Kentongan; Antara Budaya dan Konservasi Biodiversity

Pelestarian kentongan dapat dimaknai sebagai salah satu upaya penyelamatan nilai budaya dan konservasi keanekaragaman hayati.

THEK thek thek, …dhung…dhuung…. Bunyi itu nyaris tak terdengar lagi di zaman modern sekarang ini.

Dulu, suara kentongan dan bedug selalu terdengar di masjid atau surau-surau sebagai penanda waktu sholat. Saat tengah malam, sering pula terdengar suara kentongan dari rumah-rumah warga yang menandakan bahwa mereka sedang terjaga dari tidurnya.

Kini, kita dapat mendengar tabuhan bedhug bertalu-talu hanya pada waktu-waktu tertentu saja, seperti saat memeriahkan malam takbiran di hari raya Idul Fitri dan Idul Adha.

Sebagai alat komunikasi tradisional, kentongan memiliki kelebihan dalam menjaga pola hidup kebersamaan yang jauh dari sikap egois, mampu menjadikan masyarakat saling menghargai, dan peduli satu dengan lainnya. Bunyi-bunyian yang berasal dari bambu atau kayu berongga itu, dipukul untuk menyatakan tanda waktu, bahaya atau mengumpulkan massa.

Tradisi Kentongan

Sebagian masyarakat tradisional di Jawa, Bali, dan Lombok masih memiliki kentongan pribadi dengan panjang 40–70 cm. Sementara kentongan untuk umum maupun peribadatan biasanya berukuran lebih besar dan lebih panjang. Bentuk fisiknya ada yang polos dan ada yang berukir.

Kentongan polos banyak digunakan pada fasilitas umum terutama di Jawa, sedangkan di Bali lebih banyak menggunakan kentongan berukir (hias), sekaligus difungsikan untuk menarik wisatawan.
================================
» **Tugas singkat A**:
Ketik ulang persis baris-baris data, mulai dari baris pertama data sampai baris yang memuat "pyautogui.click(x=87, y=237)", termasuk kedua ujungnya.
================================
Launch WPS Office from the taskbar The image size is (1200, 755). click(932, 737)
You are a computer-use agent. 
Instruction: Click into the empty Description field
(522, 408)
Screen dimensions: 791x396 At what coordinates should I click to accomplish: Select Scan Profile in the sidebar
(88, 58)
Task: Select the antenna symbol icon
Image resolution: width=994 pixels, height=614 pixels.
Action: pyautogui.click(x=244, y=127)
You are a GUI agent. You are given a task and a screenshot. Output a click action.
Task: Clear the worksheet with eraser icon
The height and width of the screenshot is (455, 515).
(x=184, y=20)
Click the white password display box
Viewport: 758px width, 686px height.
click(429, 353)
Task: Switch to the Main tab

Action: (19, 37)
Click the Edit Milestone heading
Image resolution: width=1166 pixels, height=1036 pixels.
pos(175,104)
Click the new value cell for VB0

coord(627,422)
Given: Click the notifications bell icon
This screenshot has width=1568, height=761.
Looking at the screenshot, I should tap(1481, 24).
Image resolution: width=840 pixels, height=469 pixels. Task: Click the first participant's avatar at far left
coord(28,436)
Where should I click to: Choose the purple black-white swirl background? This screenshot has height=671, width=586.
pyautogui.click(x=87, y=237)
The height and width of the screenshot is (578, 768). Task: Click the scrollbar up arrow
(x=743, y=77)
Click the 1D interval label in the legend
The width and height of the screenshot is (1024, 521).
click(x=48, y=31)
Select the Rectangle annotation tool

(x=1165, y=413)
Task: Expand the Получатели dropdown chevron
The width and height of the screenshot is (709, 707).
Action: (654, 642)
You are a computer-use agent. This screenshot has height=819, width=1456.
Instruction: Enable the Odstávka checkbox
================================
» **Tugas singkat B**:
Sebutkan semua pulau yang disebut dalam teks tentang kentongan.

» **Jawaban lengkap A**:
Launch WPS Office from the taskbar The image size is (1200, 755). click(932, 737)
You are a computer-use agent. 
Instruction: Click into the empty Description field
(522, 408)
Screen dimensions: 791x396 At what coordinates should I click to accomplish: Select Scan Profile in the sidebar
(88, 58)
Task: Select the antenna symbol icon
Image resolution: width=994 pixels, height=614 pixels.
Action: pyautogui.click(x=244, y=127)
You are a GUI agent. You are given a task and a screenshot. Output a click action.
Task: Clear the worksheet with eraser icon
The height and width of the screenshot is (455, 515).
(x=184, y=20)
Click the white password display box
Viewport: 758px width, 686px height.
click(429, 353)
Task: Switch to the Main tab

Action: (19, 37)
Click the Edit Milestone heading
Image resolution: width=1166 pixels, height=1036 pixels.
pos(175,104)
Click the new value cell for VB0

coord(627,422)
Given: Click the notifications bell icon
This screenshot has width=1568, height=761.
Looking at the screenshot, I should tap(1481, 24).
Image resolution: width=840 pixels, height=469 pixels. Task: Click the first participant's avatar at far left
coord(28,436)
Where should I click to: Choose the purple black-white swirl background? This screenshot has height=671, width=586.
pyautogui.click(x=87, y=237)

» **Jawaban lengkap B**:
Jawa, Bali, Lombok